備忘録

ここでいうわたくしは単なるわたしの擬人化ですので、あまりほんとうのことは書いておりません。

この世はすべて一つの舞台、赤いつなぎと舞台を降りるわたくし

2023年も、はや終わり、足早に去ってゆく霜月、師走。わたくしが何をしていたかと申しますと、あいも変わらず、ぽかんと口を開けて、間抜けな顔を晒しながら、えっちらおっちら生きてきた、そういうわけでございます。

兎にも角にも冬本番、街のあちこちには、クリスマスツリー、正月飾り、まんまるのケーキ、年賀、ケーキ、御節、鏡餅に、もういくつ寝ると、サンタが街にやって来て、エトセトラ、エトセトラ。メリーだのニューイヤーだの、やんややんやと、なんだかとにかく、おめでたいもの、そういうものがひしめき合って、盆と正月とサンタクロース、いっぺんに来たような、年末特有の、なんだかみんな浮き足立って、やけくそみたいに、ハッピークリスマス、ハッピーニューイヤー!そのわりに、師走は過ぎるのが早いねえ、なんて、どこか人ごとみたいに、ぽかんとしている、そんな感じ。

さてわたくし、これから迎える冬将軍、丁重にもてなすべく、タイヤ交換、そういうのをやって来たところなのですが、人類皆兄弟、皆々様も考えることは同じなようで、とりあえず近場のガソリンスタンドなるものに電話、タイヤ交換というのはできますか、とかなんとか、言い切らぬうちに、「はい!もう予約が一杯です!」そうハキハキ言われちゃ気持ちがいいや。

そんなこんなで、なんとか予約を取り付けて、これで一安心、同僚方にも、この日はタイヤを交換するので、早退してもいいですか!なんて、意気揚々、話してみたりしたのですが、同僚方は、ふうんまあいいんじゃない、そんなご様子。世間的には、タイヤ交換、そんなに大きなタスクではないんですね。

そうして迎えた予約当日、つなぎを着込んだ店員たちが、テキパキ、わちゃわちゃ、作業を進める、それを横目に、わたくしがぼーっとしていると、赤いつなぎの店員が、わたくしを呼んできて、「ここ!確認してほしいんですが!」、なんだか、どこかの部品が錆びていて、このままでは危険だ、とかなんとか。
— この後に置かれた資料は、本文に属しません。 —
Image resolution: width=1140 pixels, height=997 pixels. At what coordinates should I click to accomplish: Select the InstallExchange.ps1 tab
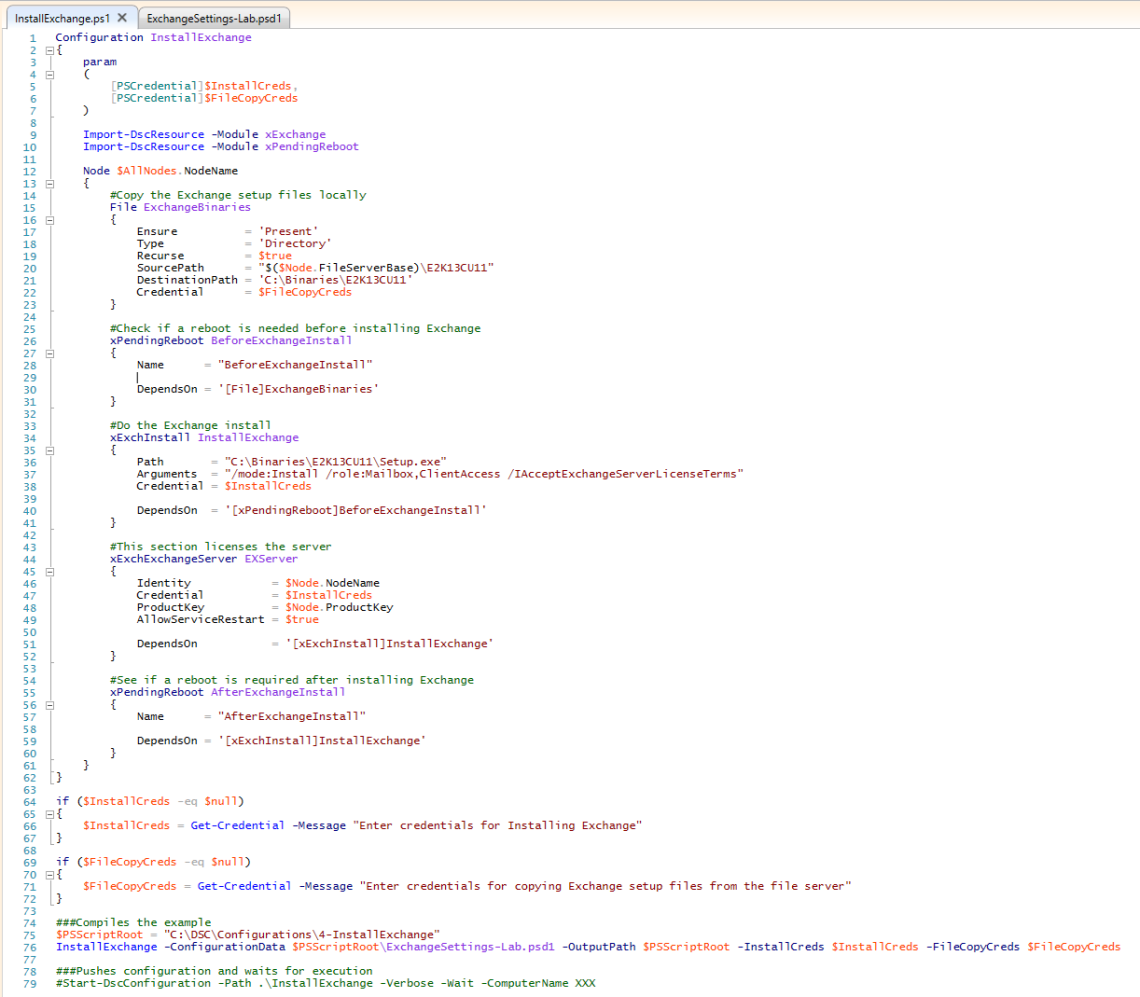point(61,18)
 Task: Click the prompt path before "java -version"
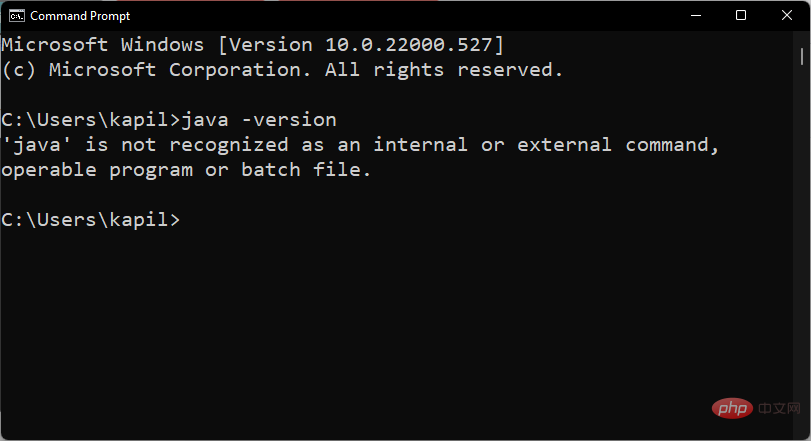coord(90,120)
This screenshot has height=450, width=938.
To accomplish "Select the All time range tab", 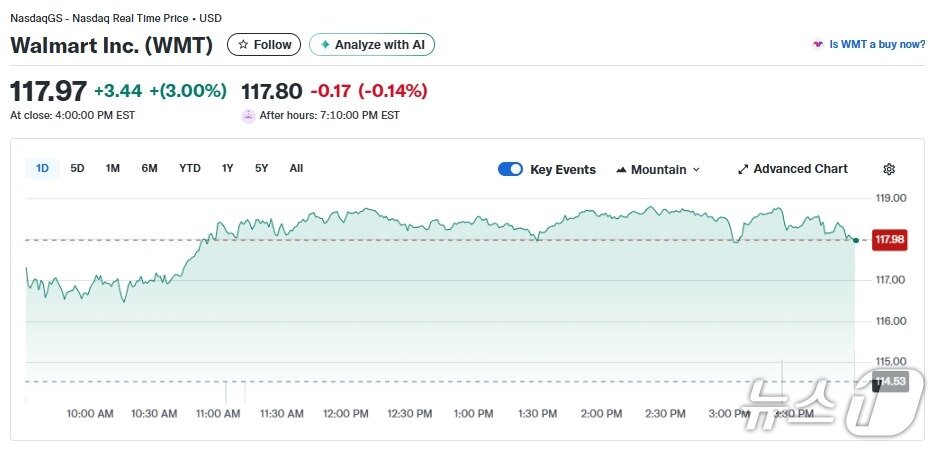I will pos(296,168).

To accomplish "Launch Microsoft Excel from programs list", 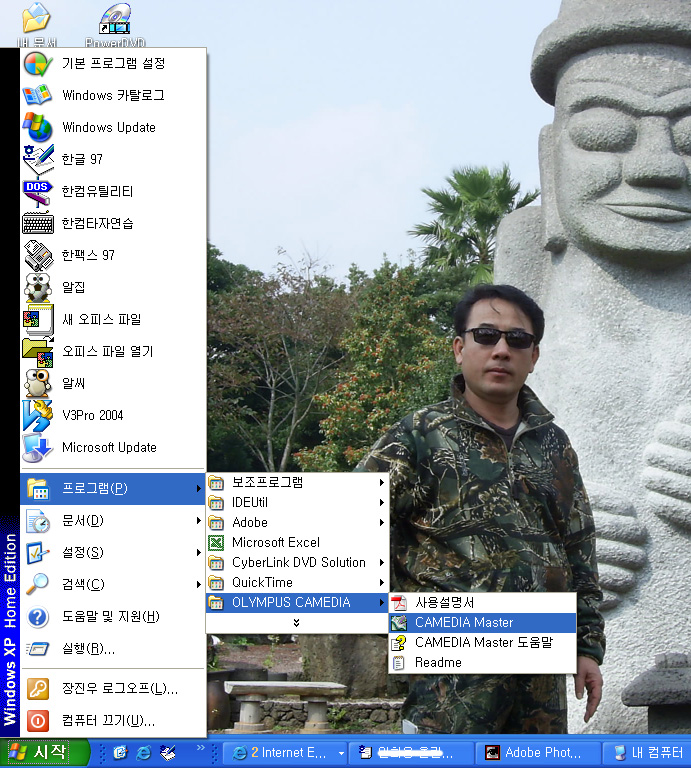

赤いつなぎの店員の方、舞台役者さながら、身振り手振りで教えてくれるのですが、機械の知識がないわたくし、とにかく何か錆びている、それしか分からない。しかし、赤いつなぎの店員の方、あまりに熱心に、ここが!こうで!と教えてくれるので、「ここが!錆びていて!」「ほう!」「ほら!ここがこうなんで!」「なるほど!」「ここが折れちゃうんですよぉ!」「本当ですねぇ!」思わず聞く方にも力が入るもの、わたくしと赤いつなぎの店員、深夜のテレビショッピングさながら、ここが!ほう!と繰り返し、なんだかふたりで、ひとつの舞台をやり遂げたような、気持ちになっていたのですが、「じゃあこれで、修理進めていいですね!」それはすみません。丁重にお断りをし、ひとり舞台を降りるわたくし、憮然とする赤いつなぎの店員の方。後日、愛車点検が控えているので…。

この世はすべて一つの舞台、ふたりで作り上げた舞台を残し、そんな言葉を思い出しながら帰路に着く。いや思っているのはわたくしだけだと思いますが。赤いつなぎの店員の方、なんだこいつと思われていたらすみませんね。